Summary: During ABC's April 16 Democratic presidential debate, Charles Gibson claimed that the issue of whether Sen. Barack Obama wears a flag lapel pin "comes up again and again when we talk to voters" and "is all over the Internet." But McClatchy Newspapers reported that the woman who asked Obama about the flag lapel pin during the debate was "tracked ... down" by ABC "after she was quoted in a New York Times story about white voters in small-town Latrobe, Pa., revealing her as 52, out of work and against Obama." If, as Gibson claimed, the flag pin issue "comes up again and again when we talk to voters," why did ABC turn to the one voter from Pennsylvania quoted in The New York Times criticizing Obama over the issue?

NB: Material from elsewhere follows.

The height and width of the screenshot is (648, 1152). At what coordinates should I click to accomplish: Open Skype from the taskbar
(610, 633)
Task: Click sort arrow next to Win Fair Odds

During ABC's April 16 Democratic presidential debate, co-moderator and ABC World News anchor Charles Gibson introduced a question for Sen. Barack Obama by asserting, "I want to do one more question, which goes to the basic issue of electability. And it is a question raised by a voter in Latrobe, Pennsylvania, a woman by the name of Nash McCabe." McCabe asked, via videotape, "Senator Obama, I have a question, and I want to know if you believe in the American flag. I am not questioning your patriotism, but all our servicemen, policemen and EMS wear the flag. I want to know why you don't." Before Obama answered, Gibson explained, "Just to add to that, I noticed you put one on yesterday. But -- you've talked about this before, but it comes up again and again when we talk to voters. And as you may know, it is all over the Internet." However, an April 17 McClatchy Newspapers article reported that ABC "had tracked [McCabe] down after she was quoted in a New York Times story about white voters in small-town Latrobe, Pa., revealing her as 52, out of work and against Obama." If, as Gibson claimed, the flag pin issue "comes up again and again when we talk to voters," why did ABC turn to the one voter from Pennsylvania quoted in The New York Times criticizing Obama over the issue?

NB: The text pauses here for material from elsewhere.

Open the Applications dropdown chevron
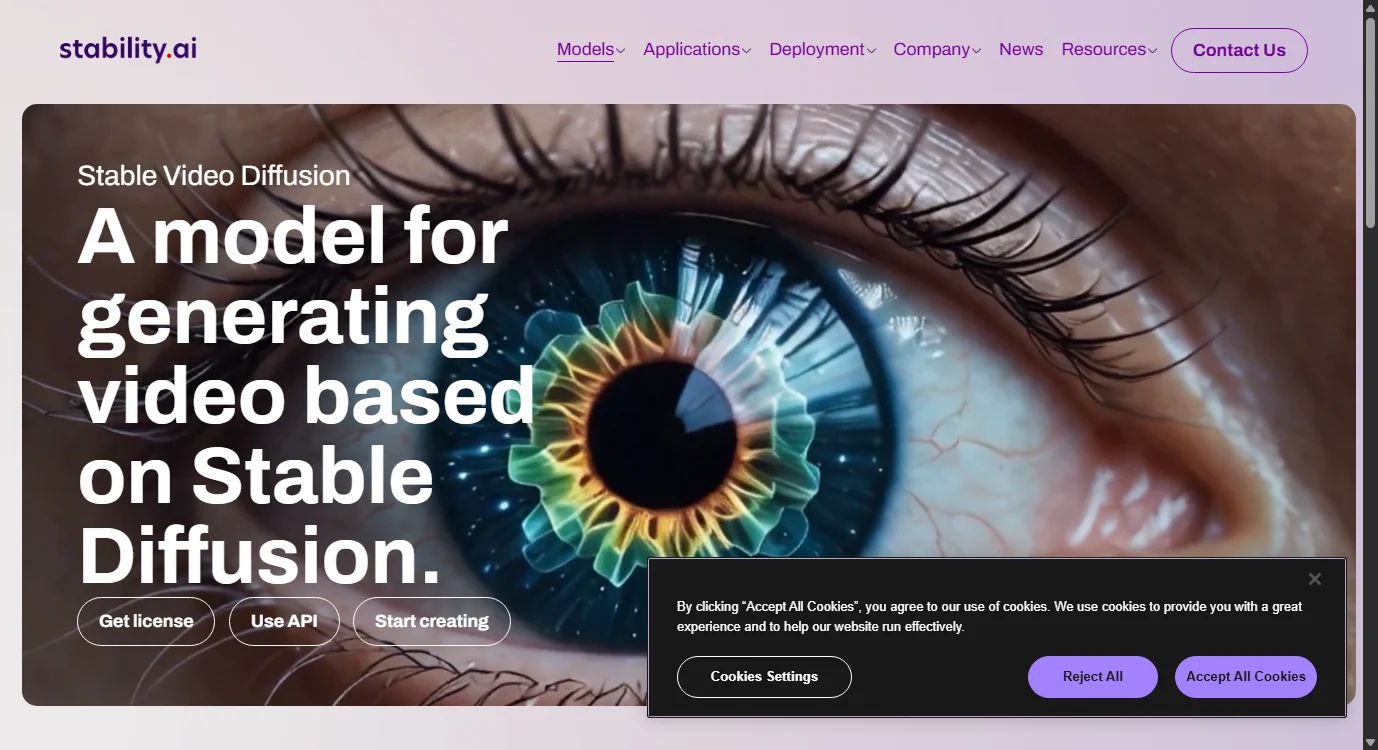This screenshot has height=750, width=1378. point(746,51)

From the April 4 New York Times article to which the McClatchy article referred:

Ask whom she might vote for in the coming presidential primary election and Nash McCabe, 52, seems almost relieved to be able to unpack the dossier she has been collecting in her head.

It is not about whom she likes, but more a bill of particulars about why she cannot vote for Senator Barack Obama of Illinois.

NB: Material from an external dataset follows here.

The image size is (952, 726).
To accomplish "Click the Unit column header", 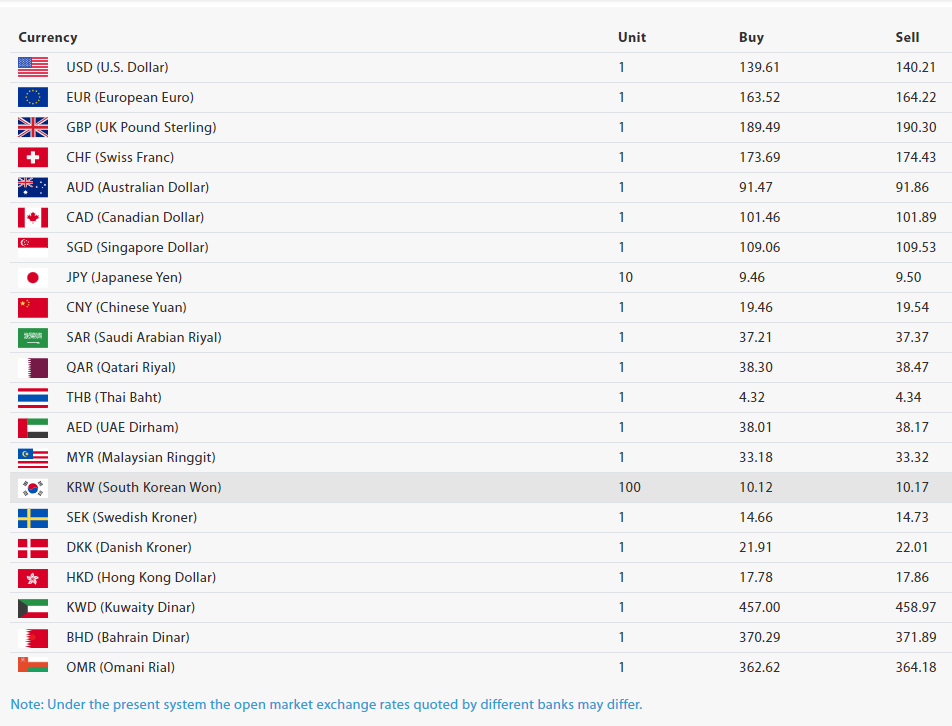I will pos(632,38).
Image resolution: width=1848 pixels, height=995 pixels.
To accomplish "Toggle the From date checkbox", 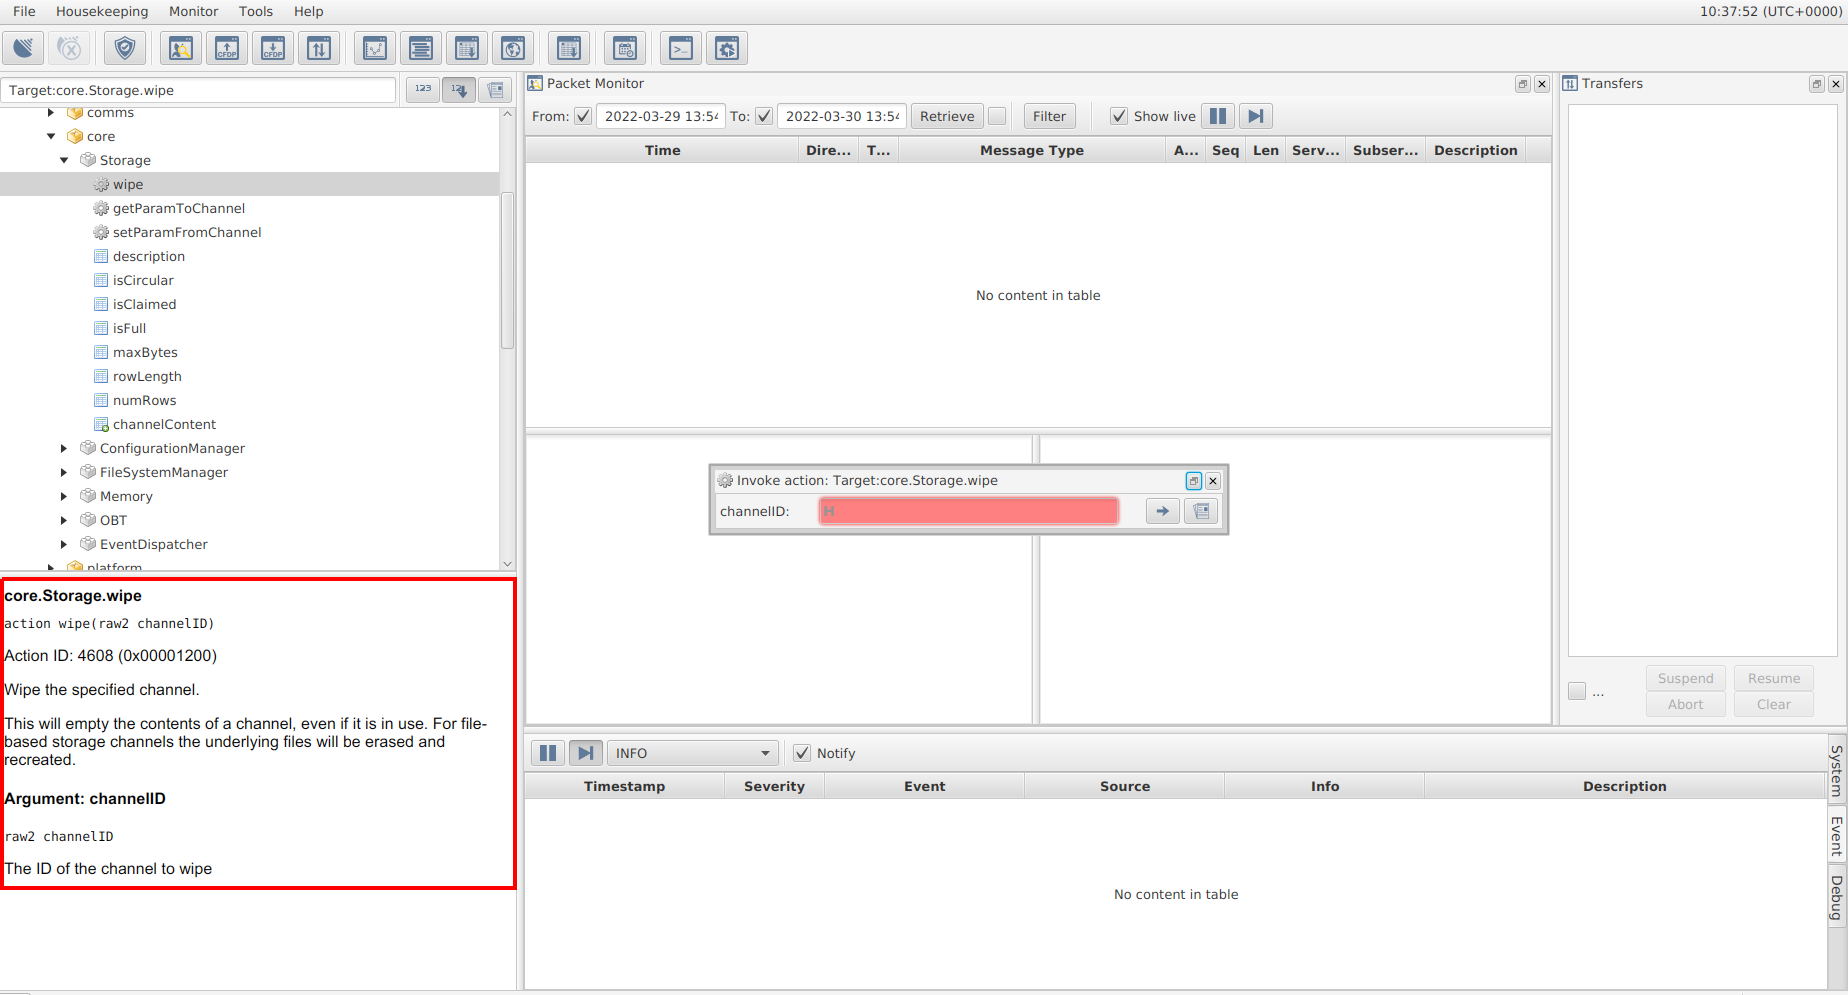I will point(583,116).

"How can I vote for a president who won't wear a flag pin?" Mrs. McCabe, a recently unemployed clerk typist, said in a booth at the Valley Dairy luncheonette in this quiet, small city in western Pennsylvania.

Mr. Obama has said patriotism is about ideas, not flag pins.

"I watch him on TV," Mrs. McCabe said. "I keep looking for that lapel pin."

According to an April 14 Associated Press article, in advance of the debate ABC had been "soliciting questions from Pennsylvania voters," but, the article added, "Gibson isn't sure whether they will be used." Only one other question, which was delivered via videotape by a man identified as Tom Rooney, was explicitly attributed to a Pennsylvania voter.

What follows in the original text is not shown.